Action en résolution d’un contrat conclu avant mais résolu après l’ouverture d’une liquidation judiciaire

Jacques-Eric MARTINOT
Jacques-Eric MARTINOT - Avocat

Source : Cass.Com., 15 juin 2022, n° 21-10802, n°397 B

Pour bien comprendre la décision commentée, il y a lieu de revenir sur l’aspect factuel de l’arrêt commenté.

Des particuliers font l’acquisition d’un bien en l’état futur d’achèvement d’une SCI à l’aide d’un prêt bancaire. Les époux commence à verser des fonds à la SCI mais cette dernière fera l’objet d’une liquidation judiciaire.

On précisera que le bien ne sera pas livré aux époux. C’est ainsi qu’ils assignent la SCI sur deux fondement : le premier est une action en résolution de la vente et la seconde en indemnisation.

La Cour d’appel fera droit à la demande de recevabilité de l’action en résolution mais également à l’indemnisation.

Un pourvoi est alors formé.

La Cour cassera partiellement l’arrêt d’appel. On distinguera alors les deux actions :

Sur la résolution du contrat :

« Réponse de la Cour

9. Il résulte des articles L. 622-21, I, et L. 641-3 du code de commerce que le jugement d’ouverture de la liquidation judiciaire interrompt ou interdit toute action en justice de la part de tous les créanciers dont la créance n’est pas mentionnée au I de l’article L. 622-17 et tendant à la condamnation du débiteur au paiement d’une somme d’argent ou à la résolution d’un contrat pour défaut de paiement d’une somme d’argent.

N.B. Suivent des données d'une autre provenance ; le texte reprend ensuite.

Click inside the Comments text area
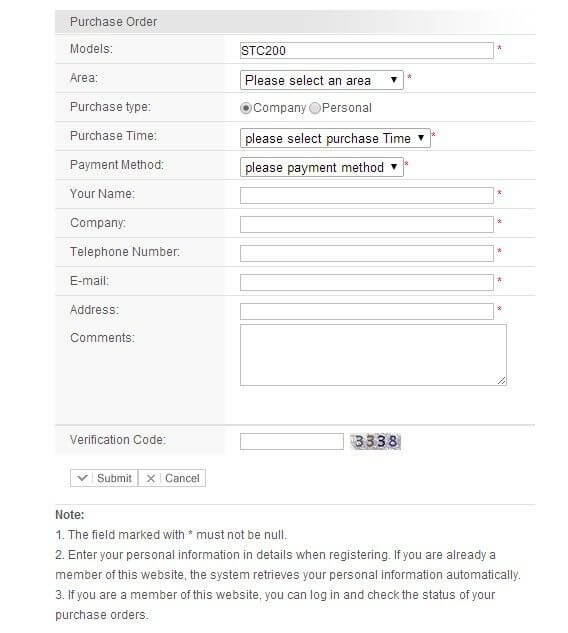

10. Il s’ensuit que l’action en résolution d’un contrat pour inexécution d’une obligation autre qu’une obligation de payer une somme d’argent n’est ni interrompue ni interdite par le jugement qui ouvre la liquidation judiciaire.

11. Ayant relevé que M. et Mme [V] demandaient la résolution du contrat de vente conclu avec la SCI Les Gaudinelles pour manquement de celle-ci à son obligation de livraison du bien, soit pour une cause autre que le non-paiement d’une somme d’argent, la cour d’appel en a exactement déduit que cette action, qui n’était pas interdite, était recevable, peu important que M. et Mme [V] aient demandé, en outre, à la cour d’appel de dire que la SCI Les Gaudinelles devait leur restituer les fonds déjà payés.

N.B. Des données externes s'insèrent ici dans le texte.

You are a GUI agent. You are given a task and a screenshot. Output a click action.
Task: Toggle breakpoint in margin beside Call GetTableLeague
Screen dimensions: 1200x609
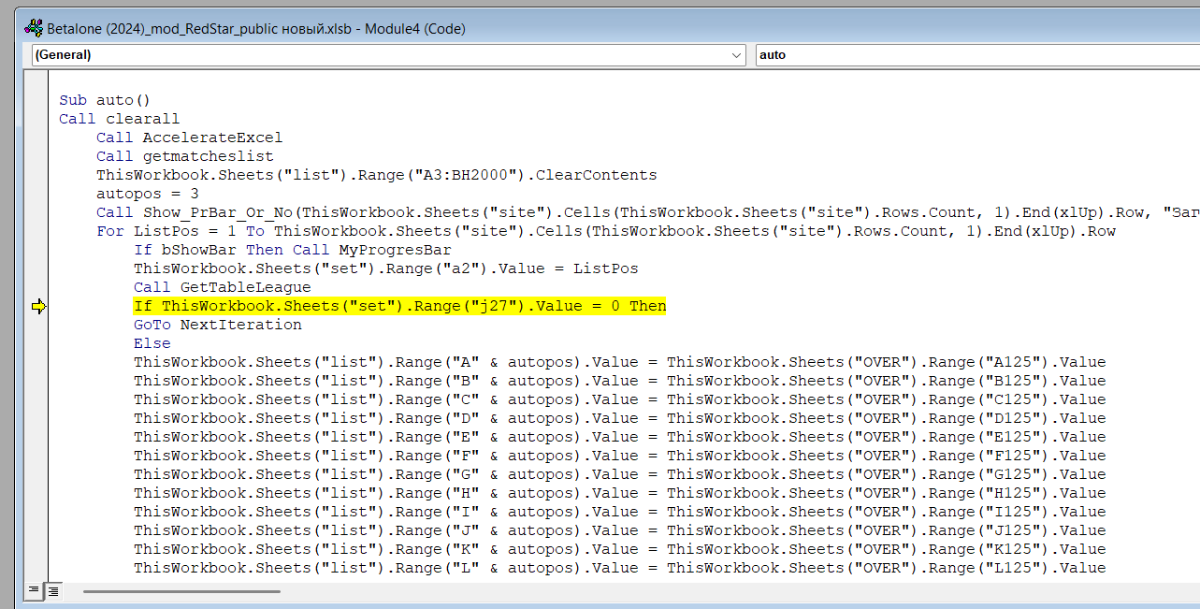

12. Le moyen n’est donc pas fondé. »

La Cour de cassation approuve la Cour d’appel en précisant que l’action en résolution n’était pas prohibée par les textes relatifs à l’ouverture d’une liquidation judiciaire.

Sur l’action en indemnisation relative à la résolution du contrat :

« Réponse de la Cour

14. Vu les articles L. 622-17, L. 622-21, I, L. 624-2, L. 641-3, L. 641-13 et L. 641-14 du code de commerce :

15. Il résulte du premier, du deuxième, du quatrième et du cinquième de ces textes que lorsqu’un contrat conclu avant l’ouverture de la procédure collective est résolu, après l’ouverture de cette procédure, pour inexécution d’une obligation autre qu’une obligation de payer une somme d’argent, la créance de restitution, bien que née postérieurement à l’ouverture de la procédure collective, ne peut bénéficier du traitement préférentiel prévu par ces dispositions, faute d’être née pour les besoins du déroulement de la procédure ou de la période d’observation ou en contrepartie d’une prestation fournie au débiteur pendant cette période.

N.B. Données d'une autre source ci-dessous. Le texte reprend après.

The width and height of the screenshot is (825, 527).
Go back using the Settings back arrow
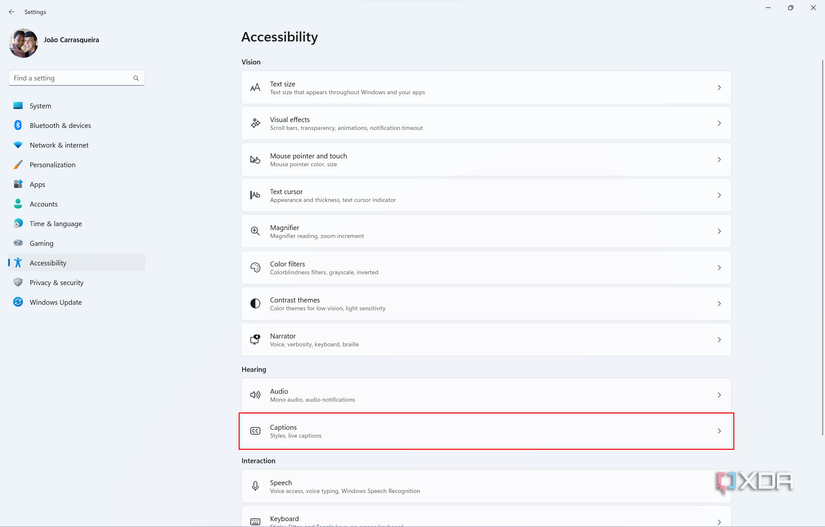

16. En conséquence, le débiteur ne peut être condamné à payer cette créance de restitution et, conformément aux dispositions du troisième et du sixième de ces textes, le créancier, après l’avoir déclarée, ne peut en faire constater le principe et fixer le montant qu’en suivant la procédure de vérification des créances devant le juge-commissaire.

17. Pour condamner la SCI Les Gaudinelles à payer à M. et Mme [V] la somme de 68 502,04 euros, après avoir jugé que le manquement de cette société à son obligation de livrer le bien en cause justifiait la résolution du contrat, l’arrêt retient que la créance de restitution est une créance postérieure à l’ouverture de la procédure collective et, par conséquent, n’est pas soumise à déclaration au passif de la procédure.

18. En statuant ainsi, la cour d’appel a violé les textes susvisés. »

La Cour d’appel est ici sanctionnée. En effet, si l’action en résolution est possible puisqu’elle ne porte pas sur une obligation de payer une somme d’argent, l’action en indemnisation se heurte aux principes fondamentaux des procédures collectives. La créance de restitution n’est alors pas une créance « méritante » définie par le Code de commerce. La créance devra alors être déclarée et vérifier par le Juge commissaire.